The run just finished. yeah I got 291 topics, which does not seem to be good. I'll work around min_sample. Also does it make sense for 291 topics to take 2 hours to generate the topics? Am I on the right track and just need to optimize it?

Also, is there any way that I can run keyBERTtinspired or any other representation model after I do the clustering? Like manually change it to MMR and see the results? I saw you can change the vectorizer but how about the representation model itself?

MaartenGr commented 1 year ago

The run just finished. yeah I got 291 topics, which does not seem to be good. I'll work around min_sample. Also does it make sense for 291 topics to take 2 hours to generate the topics? Am I on the right track and just need to optimize it?

With 4k documents, it generally should not take that long. Do you have a GPU enabled? Both MMR and KeyBERTInspired generated word embeddings and as such will need a GPU in order to quickly generate embeddings with sentence-transformers. You could also try to increase min_df if there happens to be too large of a vocabulary.

Also, is there any way that I can run keyBERTtinspired or any other representation model after I do the clustering? Like manually change it to MMR and see the results? I saw you can change the vectorizer but how about the representation model itself?
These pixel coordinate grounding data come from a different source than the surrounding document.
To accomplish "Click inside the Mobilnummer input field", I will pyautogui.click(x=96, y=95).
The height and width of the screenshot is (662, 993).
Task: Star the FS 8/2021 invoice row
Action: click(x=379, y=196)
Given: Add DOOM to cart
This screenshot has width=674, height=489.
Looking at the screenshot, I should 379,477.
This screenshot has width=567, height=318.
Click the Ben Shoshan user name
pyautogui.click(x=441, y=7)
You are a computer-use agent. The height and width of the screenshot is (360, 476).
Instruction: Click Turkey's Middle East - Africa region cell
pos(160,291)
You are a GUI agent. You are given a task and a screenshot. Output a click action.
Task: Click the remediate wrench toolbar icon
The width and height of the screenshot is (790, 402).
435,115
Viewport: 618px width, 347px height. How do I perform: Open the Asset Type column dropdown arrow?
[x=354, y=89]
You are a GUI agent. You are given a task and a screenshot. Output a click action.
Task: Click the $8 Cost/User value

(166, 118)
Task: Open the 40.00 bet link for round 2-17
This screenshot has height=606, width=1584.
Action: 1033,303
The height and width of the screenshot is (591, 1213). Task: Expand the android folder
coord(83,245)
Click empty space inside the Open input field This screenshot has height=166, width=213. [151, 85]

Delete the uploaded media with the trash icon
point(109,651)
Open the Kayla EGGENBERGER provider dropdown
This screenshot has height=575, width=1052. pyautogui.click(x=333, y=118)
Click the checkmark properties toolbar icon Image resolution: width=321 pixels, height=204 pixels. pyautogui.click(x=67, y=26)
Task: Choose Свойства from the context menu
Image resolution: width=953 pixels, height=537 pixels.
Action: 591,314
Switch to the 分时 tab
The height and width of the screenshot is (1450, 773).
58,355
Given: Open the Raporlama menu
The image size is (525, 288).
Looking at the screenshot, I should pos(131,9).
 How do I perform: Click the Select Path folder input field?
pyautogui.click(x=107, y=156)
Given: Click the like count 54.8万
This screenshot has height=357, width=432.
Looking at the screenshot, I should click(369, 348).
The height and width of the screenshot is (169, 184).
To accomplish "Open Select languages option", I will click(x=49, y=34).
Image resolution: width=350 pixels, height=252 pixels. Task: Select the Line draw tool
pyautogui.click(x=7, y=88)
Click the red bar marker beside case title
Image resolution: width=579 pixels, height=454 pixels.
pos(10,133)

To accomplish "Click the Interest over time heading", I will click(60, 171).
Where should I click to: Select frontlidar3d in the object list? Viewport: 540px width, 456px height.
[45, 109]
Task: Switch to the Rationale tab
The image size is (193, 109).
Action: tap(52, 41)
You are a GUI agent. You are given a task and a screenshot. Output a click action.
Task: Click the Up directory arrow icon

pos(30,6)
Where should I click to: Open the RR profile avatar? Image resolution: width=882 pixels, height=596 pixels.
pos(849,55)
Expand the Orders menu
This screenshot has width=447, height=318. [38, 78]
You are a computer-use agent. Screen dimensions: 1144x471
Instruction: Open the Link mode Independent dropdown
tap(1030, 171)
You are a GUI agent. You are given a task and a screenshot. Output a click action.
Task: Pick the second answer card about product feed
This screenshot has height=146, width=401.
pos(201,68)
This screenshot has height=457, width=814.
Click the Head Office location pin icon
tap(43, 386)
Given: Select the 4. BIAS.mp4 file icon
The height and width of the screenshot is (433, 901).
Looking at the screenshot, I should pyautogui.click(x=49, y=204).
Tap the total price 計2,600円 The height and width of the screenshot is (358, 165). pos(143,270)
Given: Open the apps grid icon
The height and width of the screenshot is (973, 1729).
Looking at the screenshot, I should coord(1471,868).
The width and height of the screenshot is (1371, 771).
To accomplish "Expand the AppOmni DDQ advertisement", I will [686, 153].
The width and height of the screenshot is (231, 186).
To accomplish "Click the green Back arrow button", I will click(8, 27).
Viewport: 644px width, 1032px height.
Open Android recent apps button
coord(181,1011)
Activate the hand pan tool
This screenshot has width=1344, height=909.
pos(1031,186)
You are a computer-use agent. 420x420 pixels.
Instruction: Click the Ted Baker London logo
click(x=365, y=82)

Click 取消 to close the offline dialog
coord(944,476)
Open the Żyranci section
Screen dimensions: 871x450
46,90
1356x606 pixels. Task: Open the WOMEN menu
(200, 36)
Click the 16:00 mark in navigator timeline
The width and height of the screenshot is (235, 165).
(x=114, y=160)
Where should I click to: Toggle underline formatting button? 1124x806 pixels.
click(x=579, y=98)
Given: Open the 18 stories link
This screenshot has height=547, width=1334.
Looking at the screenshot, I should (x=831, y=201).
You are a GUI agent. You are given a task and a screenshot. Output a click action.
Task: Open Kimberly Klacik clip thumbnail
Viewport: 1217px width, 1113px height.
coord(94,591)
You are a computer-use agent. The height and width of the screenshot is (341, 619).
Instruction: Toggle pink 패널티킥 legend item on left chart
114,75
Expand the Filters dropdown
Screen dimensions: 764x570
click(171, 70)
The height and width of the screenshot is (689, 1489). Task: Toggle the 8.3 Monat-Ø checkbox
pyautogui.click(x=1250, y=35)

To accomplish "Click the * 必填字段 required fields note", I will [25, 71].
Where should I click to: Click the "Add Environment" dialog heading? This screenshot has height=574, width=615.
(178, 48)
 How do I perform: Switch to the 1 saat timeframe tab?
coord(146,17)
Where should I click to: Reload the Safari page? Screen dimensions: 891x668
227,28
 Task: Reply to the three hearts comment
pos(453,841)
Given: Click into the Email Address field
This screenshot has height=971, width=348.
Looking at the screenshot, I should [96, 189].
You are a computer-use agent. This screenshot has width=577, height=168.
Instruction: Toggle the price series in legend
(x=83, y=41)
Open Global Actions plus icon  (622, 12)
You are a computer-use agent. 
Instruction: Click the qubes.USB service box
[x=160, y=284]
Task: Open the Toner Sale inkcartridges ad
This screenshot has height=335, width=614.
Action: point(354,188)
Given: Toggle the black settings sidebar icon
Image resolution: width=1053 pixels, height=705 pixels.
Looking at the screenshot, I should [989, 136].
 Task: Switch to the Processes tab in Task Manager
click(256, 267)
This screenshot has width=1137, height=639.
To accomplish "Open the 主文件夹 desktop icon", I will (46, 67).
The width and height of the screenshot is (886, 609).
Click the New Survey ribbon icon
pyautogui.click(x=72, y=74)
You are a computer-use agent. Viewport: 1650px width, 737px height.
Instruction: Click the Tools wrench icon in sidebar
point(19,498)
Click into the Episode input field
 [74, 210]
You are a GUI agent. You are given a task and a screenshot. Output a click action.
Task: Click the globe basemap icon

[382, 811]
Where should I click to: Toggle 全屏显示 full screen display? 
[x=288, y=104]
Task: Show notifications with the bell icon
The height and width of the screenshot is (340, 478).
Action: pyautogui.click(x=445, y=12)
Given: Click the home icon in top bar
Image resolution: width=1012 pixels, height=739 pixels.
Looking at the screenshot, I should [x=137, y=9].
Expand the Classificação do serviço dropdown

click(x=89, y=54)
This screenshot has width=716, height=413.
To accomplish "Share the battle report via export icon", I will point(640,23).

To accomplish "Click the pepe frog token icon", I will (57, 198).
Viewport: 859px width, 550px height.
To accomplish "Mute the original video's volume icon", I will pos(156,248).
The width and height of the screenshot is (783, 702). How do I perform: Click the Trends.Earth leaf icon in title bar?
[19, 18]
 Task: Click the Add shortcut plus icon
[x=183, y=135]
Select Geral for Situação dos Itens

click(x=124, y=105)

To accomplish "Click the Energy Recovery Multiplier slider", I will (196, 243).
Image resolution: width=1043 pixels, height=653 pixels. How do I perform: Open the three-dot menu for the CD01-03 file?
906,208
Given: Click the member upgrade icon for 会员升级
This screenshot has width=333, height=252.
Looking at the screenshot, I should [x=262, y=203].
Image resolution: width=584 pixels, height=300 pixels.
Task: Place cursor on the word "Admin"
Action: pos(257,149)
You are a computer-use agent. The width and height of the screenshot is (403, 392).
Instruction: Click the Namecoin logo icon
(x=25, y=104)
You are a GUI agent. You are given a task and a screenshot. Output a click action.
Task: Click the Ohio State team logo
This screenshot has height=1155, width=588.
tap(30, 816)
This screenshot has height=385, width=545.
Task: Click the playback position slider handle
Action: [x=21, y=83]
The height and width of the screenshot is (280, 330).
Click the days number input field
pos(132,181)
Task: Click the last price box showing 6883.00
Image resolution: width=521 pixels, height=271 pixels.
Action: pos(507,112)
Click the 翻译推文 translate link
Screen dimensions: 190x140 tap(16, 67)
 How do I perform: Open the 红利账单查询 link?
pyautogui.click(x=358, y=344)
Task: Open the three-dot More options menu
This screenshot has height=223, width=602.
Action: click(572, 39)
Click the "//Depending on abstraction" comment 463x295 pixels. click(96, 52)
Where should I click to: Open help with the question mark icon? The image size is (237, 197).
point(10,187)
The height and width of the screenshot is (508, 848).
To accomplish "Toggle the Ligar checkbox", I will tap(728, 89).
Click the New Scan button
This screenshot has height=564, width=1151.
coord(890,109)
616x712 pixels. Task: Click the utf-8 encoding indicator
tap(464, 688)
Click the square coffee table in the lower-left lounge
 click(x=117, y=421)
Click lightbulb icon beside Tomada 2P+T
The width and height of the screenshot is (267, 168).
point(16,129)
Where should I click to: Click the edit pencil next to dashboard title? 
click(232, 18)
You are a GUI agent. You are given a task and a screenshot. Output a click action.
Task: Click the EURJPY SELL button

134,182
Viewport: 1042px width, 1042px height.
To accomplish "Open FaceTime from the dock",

Yes you can, you can use .update_topics for that. You can update the topic representations without needing to rerun the entire topic model.

mohammadm1985 commented 1 year ago

@MaartenGr I use a tedious approach to filter my vocabulary with gensim word2vec dictionaries to limit to meaningful words and use keybert inspired approach to build the vocabulary and n_grams associated to that. That reduced my vocab size to 8000 which is not a lot. I have a thought though. I am using keyphrase_ngram_range =(1,2) and also ngram_range = (1,2) in my vectorizer. This makes me think maybe it is considering the combination of the phrases in my vocabulary... Unfortunately, I don't have access to GPU computational resources right now. Instead, the server provides 80 cores to parallelize the processes. I think the representation model can work independently on each topic-document pair and can be parallelized. Isn't that something you may consider adding to the package?

MaartenGr commented 1 year ago

Unfortunately, I don't have access to GPU computational resources right now.

I believe that is the main issue here. Both MMR and KeyBERTInspired create embeddings from your vocabulary and specific documents which is sped up with the GPU. Generally, it is not advised to use embedding models without a CPU.

I think the representation model can work independently on each topic-document pair and can be parallelized. Isn't that something you may consider adding to the package?

Seeing as documents/keywords are embedded which generally use torch, parallelization can be an issue. These are quite complex to parallelize, especially across the many backends that can be found in BERTopic.